Paul (Eugène-Henri) Gauguin (1848–1903)
French painter, born in Paris. He grew up in Orléans, with his father, and in Lima, Peru, with his mother’s family, became a sailor and joined a stockbroking firm in 1871.
He began painting with his friends Pissarro and Cézanne, abandoned the stock market in 1883, sent his wife with their five children to her parents in Denmark and devoted the rest of his life to art. Paris proving too expensive he settled in Brittany (1886).
After a visit to Martinique and an acrimonious association with Van Gogh he went (1891) to the South Seas, first to Tahiti and (1901) to the Marquesas, where he died.

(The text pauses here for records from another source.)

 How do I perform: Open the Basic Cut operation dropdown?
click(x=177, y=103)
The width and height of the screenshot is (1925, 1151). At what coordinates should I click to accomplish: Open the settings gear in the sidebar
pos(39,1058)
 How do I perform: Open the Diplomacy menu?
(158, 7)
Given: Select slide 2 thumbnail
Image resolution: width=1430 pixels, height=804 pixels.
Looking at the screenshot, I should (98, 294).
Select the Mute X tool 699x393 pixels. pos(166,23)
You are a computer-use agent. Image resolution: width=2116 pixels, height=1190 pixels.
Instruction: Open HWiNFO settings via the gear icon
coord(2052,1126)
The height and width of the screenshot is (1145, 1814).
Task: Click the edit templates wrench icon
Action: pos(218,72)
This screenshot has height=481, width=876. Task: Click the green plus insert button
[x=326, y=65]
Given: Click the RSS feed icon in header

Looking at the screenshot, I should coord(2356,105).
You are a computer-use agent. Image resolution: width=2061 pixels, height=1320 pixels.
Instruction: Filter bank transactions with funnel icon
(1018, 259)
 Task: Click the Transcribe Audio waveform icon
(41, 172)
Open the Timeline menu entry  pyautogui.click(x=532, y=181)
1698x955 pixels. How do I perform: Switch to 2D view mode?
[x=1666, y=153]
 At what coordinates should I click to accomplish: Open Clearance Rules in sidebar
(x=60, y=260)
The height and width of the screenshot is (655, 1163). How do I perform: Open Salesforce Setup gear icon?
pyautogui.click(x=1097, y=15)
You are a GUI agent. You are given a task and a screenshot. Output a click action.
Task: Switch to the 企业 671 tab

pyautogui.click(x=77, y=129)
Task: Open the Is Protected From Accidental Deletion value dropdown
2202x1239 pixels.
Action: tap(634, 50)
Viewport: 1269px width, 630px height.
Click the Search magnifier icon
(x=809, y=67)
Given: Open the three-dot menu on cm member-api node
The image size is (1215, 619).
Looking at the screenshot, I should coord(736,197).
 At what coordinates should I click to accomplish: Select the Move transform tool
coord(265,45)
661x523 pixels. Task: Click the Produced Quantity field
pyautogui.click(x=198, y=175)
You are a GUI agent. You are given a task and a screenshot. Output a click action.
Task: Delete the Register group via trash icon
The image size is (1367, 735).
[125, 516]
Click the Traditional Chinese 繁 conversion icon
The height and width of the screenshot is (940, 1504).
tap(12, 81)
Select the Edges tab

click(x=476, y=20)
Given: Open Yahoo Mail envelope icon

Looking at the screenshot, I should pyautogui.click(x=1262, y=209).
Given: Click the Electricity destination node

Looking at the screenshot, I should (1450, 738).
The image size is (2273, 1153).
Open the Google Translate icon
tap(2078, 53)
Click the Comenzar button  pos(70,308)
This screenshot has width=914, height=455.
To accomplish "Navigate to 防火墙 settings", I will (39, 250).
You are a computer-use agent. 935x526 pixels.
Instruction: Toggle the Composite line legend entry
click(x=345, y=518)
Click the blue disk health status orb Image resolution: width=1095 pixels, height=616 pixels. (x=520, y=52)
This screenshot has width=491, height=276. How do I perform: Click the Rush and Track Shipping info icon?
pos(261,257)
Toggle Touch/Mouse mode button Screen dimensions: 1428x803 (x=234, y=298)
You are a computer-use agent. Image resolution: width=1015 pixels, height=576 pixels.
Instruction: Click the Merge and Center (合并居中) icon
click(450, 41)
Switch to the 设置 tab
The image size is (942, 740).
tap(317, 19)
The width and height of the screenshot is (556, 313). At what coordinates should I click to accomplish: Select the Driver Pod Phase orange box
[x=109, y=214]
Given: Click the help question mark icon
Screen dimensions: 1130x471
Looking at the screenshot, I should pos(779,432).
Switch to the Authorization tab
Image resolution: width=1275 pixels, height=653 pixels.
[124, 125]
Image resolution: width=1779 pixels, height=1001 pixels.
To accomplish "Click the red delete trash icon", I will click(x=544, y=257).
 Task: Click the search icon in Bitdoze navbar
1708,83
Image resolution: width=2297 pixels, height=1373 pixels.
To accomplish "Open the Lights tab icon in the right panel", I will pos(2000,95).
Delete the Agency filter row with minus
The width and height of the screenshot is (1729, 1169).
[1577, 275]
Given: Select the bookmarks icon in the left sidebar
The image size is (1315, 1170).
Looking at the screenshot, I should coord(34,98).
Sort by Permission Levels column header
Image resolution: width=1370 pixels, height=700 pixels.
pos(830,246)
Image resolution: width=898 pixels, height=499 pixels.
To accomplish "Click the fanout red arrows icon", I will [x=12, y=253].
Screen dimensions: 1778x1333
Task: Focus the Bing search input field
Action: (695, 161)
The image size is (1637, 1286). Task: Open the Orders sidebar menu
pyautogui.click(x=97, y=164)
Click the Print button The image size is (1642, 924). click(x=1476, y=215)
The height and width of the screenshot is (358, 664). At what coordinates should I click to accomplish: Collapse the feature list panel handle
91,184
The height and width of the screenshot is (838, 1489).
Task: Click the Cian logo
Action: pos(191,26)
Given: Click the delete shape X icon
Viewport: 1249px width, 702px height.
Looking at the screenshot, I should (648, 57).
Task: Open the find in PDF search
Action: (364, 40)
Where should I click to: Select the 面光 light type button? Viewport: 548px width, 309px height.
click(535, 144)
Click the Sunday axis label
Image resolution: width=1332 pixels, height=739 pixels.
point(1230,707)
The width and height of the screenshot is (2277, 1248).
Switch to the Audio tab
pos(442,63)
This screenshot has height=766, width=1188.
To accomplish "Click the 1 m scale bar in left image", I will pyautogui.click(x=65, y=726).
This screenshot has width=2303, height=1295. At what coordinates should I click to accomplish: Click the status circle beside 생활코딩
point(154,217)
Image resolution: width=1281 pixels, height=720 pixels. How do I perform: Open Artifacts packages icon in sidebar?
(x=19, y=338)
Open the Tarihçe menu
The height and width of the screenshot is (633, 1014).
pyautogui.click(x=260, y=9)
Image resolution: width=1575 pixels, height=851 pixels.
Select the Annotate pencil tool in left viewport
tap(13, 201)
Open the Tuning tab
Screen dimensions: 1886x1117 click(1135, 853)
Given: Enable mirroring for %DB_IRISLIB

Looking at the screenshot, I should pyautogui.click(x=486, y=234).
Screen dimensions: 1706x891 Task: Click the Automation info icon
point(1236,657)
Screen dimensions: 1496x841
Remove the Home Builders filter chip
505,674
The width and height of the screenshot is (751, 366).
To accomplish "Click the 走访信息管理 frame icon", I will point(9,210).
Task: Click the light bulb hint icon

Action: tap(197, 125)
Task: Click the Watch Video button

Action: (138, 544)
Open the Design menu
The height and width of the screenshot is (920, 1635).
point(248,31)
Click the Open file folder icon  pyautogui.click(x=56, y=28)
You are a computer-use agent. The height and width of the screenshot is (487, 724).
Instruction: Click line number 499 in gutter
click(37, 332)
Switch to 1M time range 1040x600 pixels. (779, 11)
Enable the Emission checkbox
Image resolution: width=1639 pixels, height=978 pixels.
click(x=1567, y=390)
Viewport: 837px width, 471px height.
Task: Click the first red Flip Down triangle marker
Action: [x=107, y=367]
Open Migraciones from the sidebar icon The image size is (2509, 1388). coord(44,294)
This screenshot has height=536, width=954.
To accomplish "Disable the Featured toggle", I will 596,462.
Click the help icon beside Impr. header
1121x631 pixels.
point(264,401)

Originally influenced by the Impressionists, particularly by his friend Pissarro, he parted from them in 1887, dissociating himself from their techniques of breaking up colour.
He evolved a decorative style using simplified drawing, and flat, strong, pure and not necessarily naturalistic colouring; outlines, as in cloisonné enamels, were often intensified by black lines. The brilliant colours of Tahiti provided ideal inspiration and he was also influenced by primitive sculpture, as is seen in some of his pictures of serene impassive islanders represented in attitudes of repose.
Gauguin’s paintings were a major influence on later non-representational art. His Nafea Faa Ipoipo (When will you Marry?; 1892), in a private sale, reached $US 300 million, the highest price for any artwork.